Democrat Says Evidence Shows No White House Role In IRS
A “conservative Republican” manager of IRS screeners in Cincinnati says there was no evidence of White House involvement in targeting conservative groups, the Democratic leader of a committee probing the scandal said Sunday.
Rep. Elijah Cummings, D-Md., told CNN's "State of the Union" that the unnamed IRS official’s statement to congressional investigators shows that Republican claims of Obama operatives using the IRS are baseless.
“He is a conservative Republican working for the IRS. I think this interview and these statements go a long way to showing that the White House was not involved in this,” he said.
Cummings also said the interviews conducted by the House Oversight and Government Reform Committee, where he is the ranking Democrat, were conclusive enough for the investigation to be considered complete. “Based upon everything I’ve seen, the case is solved,” he said. “If it were me, I would wrap this case up and move on.”
But Rep. Darrell Issa, R-Calif., Cumming’s opposite number and chairman of the committee, vowed to press ahead with the investigation and said the IRS manager's comments "did not provide anything enlightening or contradict other witness accounts."
"I strongly disagree with ... Cummings' assertion that we know everything we need to know about inappropriate targeting of tea party groups by the IRS," he said in a statement released by his office and reported by Reuters.
Issa told CNN’s “State of the Union” last Sunday that interviews with workers in the Cincinnati IRS office indicated the targeting of conservative groups was "a problem that was coordinated in all likelihood right out of Washington headquarters - and we're getting to proving it."
“My gut tells me that too many people knew this wrongdoing was going on before the election, and at least by some sort of convenient, benign neglect, allowed it to go on through the election,” Issa said last week. “I’m not making any allegations as to motive, that they set out to do it, but certainly people knew it was happening.”

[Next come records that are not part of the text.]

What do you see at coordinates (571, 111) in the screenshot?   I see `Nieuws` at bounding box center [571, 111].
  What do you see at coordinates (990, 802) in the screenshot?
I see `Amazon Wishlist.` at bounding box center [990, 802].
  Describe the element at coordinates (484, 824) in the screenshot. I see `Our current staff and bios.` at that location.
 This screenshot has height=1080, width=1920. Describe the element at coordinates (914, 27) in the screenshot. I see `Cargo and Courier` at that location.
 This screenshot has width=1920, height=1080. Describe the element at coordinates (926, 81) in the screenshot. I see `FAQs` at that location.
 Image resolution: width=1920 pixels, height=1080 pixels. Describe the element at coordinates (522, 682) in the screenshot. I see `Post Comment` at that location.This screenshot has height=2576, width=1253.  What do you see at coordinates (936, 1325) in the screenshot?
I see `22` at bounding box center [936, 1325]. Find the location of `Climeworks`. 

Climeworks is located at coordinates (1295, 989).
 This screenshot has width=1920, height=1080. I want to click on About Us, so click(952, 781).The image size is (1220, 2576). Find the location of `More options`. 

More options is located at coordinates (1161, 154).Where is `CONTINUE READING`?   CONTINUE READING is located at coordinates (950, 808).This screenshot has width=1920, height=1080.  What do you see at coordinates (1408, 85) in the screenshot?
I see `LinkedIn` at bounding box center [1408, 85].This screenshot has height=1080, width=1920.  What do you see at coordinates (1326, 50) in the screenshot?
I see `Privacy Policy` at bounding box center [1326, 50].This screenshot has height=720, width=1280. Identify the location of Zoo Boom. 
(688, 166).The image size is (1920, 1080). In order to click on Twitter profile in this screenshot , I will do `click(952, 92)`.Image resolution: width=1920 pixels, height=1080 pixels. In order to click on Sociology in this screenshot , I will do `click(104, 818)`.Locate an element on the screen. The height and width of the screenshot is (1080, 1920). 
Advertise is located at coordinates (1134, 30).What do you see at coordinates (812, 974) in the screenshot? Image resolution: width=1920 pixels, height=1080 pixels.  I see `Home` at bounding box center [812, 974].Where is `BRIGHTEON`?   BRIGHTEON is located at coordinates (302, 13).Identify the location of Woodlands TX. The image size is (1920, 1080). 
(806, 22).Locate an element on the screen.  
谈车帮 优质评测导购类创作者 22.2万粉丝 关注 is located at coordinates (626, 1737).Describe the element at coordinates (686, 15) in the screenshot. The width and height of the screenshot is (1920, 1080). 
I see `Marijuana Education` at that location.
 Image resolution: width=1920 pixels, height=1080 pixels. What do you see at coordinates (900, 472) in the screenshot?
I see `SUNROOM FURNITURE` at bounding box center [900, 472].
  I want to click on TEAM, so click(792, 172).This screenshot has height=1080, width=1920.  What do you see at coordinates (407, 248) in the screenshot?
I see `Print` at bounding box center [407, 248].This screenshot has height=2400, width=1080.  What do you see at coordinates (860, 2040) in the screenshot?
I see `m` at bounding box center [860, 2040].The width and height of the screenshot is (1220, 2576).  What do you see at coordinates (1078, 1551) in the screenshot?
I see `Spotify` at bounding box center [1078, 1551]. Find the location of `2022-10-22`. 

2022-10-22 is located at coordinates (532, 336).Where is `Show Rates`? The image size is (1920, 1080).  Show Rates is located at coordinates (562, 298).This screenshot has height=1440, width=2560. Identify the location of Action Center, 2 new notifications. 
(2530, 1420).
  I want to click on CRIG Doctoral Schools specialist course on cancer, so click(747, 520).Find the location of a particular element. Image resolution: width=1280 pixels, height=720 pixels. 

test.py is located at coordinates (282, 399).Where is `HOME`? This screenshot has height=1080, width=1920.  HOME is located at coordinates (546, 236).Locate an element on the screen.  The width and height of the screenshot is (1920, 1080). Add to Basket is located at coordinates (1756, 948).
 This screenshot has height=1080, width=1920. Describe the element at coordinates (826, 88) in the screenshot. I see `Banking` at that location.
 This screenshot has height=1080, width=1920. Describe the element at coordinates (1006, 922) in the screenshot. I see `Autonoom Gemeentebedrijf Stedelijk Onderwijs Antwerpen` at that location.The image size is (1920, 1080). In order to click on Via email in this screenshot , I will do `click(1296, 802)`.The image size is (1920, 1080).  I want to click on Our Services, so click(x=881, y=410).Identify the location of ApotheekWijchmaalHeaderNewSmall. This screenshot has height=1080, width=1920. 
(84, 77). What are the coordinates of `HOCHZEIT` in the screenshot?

But in the interview excerpts released by Cummings, the charge of political motivation is refuted by the Cincinnati manager, who described himself to investigators as a “conservative Republican.”
“I do not believe that the screening of these cases had anything to do other than consistency and identifying issues that needed to have further development,” the manager said, according to the document released by Cummings’ Democratic committee staff. The excerpts indicate the manager was later asked whether he had “any reason to believe that anyone in the White House was involved in the decision to screen Tea Party cases.” He replied, “I have no reason to believe that.”
Like Issa, Cummings released only portions of the investigators’ interview with the manager, despite CNN’s request for the full transcript. On “State of the Union,” Cummings said he has repeatedly called for Issa to release the full interview transcripts, and if Issa chooses not to by the end of the week, he would release the full interviews himself.